Data for analysis
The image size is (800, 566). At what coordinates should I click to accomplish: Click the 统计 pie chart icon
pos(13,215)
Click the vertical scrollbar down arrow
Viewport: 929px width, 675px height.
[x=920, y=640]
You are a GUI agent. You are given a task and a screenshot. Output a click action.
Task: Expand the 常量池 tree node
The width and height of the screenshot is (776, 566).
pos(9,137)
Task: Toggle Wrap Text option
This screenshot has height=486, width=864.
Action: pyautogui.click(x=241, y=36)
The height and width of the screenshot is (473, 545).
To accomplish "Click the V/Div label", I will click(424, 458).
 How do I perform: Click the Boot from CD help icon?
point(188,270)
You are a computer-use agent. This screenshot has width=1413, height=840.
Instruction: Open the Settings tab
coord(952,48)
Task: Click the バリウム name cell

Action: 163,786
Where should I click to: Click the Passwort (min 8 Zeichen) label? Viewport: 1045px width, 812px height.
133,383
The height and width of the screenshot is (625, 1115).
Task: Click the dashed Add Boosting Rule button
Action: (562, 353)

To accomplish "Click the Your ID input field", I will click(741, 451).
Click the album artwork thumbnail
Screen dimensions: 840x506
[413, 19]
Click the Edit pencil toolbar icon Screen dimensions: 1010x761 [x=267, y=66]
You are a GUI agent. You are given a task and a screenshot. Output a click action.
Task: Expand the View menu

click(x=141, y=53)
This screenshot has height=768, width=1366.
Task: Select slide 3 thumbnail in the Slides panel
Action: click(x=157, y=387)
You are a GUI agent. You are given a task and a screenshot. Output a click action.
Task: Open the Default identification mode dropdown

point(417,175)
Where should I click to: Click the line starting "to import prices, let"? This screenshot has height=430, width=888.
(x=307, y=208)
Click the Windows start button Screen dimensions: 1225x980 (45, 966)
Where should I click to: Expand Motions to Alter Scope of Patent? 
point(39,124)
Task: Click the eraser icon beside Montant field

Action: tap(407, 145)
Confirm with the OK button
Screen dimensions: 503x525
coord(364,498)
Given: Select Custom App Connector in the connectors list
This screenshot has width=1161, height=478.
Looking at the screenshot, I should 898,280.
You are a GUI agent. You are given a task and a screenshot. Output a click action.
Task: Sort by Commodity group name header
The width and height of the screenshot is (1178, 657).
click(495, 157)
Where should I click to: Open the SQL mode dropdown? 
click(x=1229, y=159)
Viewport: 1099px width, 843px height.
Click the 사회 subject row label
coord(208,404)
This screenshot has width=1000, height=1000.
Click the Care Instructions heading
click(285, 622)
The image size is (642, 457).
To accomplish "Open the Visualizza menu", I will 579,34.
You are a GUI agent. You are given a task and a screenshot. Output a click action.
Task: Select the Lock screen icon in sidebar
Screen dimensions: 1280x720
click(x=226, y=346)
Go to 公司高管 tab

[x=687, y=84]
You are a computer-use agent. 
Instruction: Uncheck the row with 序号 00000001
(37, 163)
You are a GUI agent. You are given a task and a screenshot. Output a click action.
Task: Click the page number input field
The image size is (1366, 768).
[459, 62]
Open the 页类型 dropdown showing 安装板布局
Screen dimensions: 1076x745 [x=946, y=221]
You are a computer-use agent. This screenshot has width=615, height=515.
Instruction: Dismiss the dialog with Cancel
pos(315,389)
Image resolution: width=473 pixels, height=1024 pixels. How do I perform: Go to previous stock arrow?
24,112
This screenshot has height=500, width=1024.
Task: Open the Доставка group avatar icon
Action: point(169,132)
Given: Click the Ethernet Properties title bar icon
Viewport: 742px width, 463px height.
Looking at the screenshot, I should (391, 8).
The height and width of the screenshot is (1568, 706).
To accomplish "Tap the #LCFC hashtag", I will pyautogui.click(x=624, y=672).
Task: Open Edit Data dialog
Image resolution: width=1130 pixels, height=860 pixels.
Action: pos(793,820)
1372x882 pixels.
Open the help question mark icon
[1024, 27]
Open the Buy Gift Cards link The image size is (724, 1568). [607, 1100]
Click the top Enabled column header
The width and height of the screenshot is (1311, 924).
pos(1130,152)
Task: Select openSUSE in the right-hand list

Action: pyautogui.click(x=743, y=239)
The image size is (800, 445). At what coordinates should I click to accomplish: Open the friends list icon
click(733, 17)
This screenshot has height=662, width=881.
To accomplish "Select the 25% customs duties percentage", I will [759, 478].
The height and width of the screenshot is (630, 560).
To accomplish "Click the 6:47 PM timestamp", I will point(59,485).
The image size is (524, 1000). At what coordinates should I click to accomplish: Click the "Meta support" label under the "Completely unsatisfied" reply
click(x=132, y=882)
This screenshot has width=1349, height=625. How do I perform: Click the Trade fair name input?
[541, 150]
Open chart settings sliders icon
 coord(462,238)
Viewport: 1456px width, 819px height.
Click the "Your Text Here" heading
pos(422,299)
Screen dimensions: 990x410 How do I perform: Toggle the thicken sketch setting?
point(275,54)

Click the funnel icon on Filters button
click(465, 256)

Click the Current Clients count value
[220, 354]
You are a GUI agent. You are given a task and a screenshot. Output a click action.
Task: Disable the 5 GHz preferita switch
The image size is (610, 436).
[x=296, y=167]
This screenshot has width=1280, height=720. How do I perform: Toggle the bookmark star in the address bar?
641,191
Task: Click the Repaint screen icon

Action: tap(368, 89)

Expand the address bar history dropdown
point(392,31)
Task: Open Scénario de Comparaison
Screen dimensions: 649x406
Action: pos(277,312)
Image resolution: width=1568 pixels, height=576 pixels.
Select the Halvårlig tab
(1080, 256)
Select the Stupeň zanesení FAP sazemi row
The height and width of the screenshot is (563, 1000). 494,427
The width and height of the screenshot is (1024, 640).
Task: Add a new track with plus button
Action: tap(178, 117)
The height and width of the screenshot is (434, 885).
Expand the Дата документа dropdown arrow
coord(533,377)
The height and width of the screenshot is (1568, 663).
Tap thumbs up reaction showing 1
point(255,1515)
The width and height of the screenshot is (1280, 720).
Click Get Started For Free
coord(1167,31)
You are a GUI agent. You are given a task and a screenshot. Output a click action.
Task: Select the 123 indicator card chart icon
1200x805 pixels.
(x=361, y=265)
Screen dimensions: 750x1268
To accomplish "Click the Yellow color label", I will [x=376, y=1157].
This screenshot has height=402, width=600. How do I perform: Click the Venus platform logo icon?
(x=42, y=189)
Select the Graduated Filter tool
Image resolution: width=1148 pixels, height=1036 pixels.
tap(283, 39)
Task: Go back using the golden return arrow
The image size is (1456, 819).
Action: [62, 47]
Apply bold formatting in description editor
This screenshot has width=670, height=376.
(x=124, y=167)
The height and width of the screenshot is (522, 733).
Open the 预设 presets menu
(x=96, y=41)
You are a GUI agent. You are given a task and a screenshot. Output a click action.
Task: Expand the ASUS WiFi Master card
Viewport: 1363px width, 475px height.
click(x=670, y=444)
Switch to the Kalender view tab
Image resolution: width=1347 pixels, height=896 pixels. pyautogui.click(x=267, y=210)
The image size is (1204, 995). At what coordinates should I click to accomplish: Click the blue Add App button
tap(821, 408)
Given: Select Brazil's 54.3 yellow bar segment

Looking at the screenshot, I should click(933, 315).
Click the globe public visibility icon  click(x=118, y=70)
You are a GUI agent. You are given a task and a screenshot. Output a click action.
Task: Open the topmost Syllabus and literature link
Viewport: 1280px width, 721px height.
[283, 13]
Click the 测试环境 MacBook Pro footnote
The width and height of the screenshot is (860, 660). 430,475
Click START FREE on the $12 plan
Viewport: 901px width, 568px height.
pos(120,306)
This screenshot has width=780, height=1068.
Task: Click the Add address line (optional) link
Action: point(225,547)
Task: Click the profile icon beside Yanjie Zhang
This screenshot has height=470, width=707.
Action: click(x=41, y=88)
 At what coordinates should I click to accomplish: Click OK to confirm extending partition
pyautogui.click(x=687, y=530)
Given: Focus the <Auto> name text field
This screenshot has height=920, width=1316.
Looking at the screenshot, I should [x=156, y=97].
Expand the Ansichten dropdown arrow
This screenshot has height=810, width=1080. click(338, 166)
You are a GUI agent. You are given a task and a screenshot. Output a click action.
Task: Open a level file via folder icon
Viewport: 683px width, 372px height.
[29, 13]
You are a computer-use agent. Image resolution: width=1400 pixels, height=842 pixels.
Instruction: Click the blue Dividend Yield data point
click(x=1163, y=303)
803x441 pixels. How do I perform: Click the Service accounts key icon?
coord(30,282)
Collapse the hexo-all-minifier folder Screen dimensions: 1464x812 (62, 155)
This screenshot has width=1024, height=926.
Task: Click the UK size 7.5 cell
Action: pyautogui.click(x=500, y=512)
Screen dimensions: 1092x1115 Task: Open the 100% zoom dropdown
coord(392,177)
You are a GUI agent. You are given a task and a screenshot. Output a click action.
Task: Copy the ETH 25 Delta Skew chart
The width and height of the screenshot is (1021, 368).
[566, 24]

Exercise
What is needed is a word-for-word copy of the records above, from the first line through the line that contains "Task: Toggle Wrap Text option".

Response to this task
The image size is (800, 566). At what coordinates should I click to accomplish: Click the 统计 pie chart icon
pos(13,215)
Click the vertical scrollbar down arrow
Viewport: 929px width, 675px height.
[x=920, y=640]
You are a GUI agent. You are given a task and a screenshot. Output a click action.
Task: Expand the 常量池 tree node
The width and height of the screenshot is (776, 566).
pos(9,137)
Task: Toggle Wrap Text option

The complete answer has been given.